When Abigail Swann started her career in the mid-2000s, she was one of just a handful of scientists exploring a potentially radical notion: that the green plants living on Earth’s surface could have a major influence on the planet’s climate. For decades, most atmospheric scientists had focused their weather and climate models on wind, rain and other physical phenomena.
But with powerful computer models that can simulate how plants move water, carbon dioxide and other chemicals between ground and air, Swann has found that vegetation can control weather patterns across huge distances. The destruction or expansion of forests on one continent might boost rainfall or cause a drought halfway around the world.
Swann is now a professor at the University of Washington, where she runs the Ecoclimate lab.

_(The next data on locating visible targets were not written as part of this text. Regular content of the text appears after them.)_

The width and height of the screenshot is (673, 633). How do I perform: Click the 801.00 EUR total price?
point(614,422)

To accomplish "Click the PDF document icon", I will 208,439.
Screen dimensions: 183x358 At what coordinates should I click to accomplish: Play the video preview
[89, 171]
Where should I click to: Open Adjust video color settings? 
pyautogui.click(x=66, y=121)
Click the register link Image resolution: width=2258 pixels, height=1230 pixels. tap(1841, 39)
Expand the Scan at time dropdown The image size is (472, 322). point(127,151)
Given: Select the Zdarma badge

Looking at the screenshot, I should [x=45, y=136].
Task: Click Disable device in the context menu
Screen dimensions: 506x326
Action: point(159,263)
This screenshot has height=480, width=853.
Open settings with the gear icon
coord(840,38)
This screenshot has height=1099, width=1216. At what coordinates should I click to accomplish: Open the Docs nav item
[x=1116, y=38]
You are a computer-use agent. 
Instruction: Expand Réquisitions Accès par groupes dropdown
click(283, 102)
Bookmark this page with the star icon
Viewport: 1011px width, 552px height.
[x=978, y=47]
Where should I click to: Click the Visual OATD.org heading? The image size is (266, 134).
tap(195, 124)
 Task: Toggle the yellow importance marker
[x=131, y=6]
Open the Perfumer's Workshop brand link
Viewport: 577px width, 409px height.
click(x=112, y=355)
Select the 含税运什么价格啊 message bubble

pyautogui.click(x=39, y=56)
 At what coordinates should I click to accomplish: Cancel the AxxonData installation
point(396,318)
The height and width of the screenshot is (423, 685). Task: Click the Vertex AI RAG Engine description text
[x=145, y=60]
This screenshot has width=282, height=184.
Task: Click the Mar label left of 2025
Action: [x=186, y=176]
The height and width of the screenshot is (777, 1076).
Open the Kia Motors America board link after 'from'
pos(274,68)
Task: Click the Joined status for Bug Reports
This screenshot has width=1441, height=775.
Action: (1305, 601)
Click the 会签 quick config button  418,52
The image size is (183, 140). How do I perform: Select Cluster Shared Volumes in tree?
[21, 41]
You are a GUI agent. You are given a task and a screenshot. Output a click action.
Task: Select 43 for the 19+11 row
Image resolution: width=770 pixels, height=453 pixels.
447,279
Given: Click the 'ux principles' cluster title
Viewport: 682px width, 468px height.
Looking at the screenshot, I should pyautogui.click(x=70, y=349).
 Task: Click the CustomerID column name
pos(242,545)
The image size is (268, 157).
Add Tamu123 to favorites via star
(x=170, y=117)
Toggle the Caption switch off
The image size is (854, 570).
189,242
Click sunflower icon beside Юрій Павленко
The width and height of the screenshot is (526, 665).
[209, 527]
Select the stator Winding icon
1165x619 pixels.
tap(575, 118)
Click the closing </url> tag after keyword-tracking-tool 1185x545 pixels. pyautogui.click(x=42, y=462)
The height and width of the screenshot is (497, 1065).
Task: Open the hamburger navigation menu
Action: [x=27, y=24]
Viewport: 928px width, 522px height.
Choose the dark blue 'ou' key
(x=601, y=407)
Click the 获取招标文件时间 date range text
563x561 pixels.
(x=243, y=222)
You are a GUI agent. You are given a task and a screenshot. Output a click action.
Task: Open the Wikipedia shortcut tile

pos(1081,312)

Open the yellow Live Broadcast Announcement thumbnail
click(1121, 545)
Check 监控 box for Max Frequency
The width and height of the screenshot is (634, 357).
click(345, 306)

She is in the vanguard of a small but growing group of scientists studying how plants shape Earth’s weather and climate. Their results could shake up climate science. “None of the atmospheric scientists are thinking about” how plants could influence rainfall, Swann said, though hints had appeared in the scientific literature for decades. And, she added, “it blows the ecology community’s mind … that the plants over here could actually influence the plants over there.”
“Many of us are surprised at what a powerful role plants actually play,” said Park Williams, a bioclimatologist at Columbia University. “The influence of Earth’s surface on large-scale climate is currently a really booming topic, and Abby Swann is one of the emerging leaders in that field.”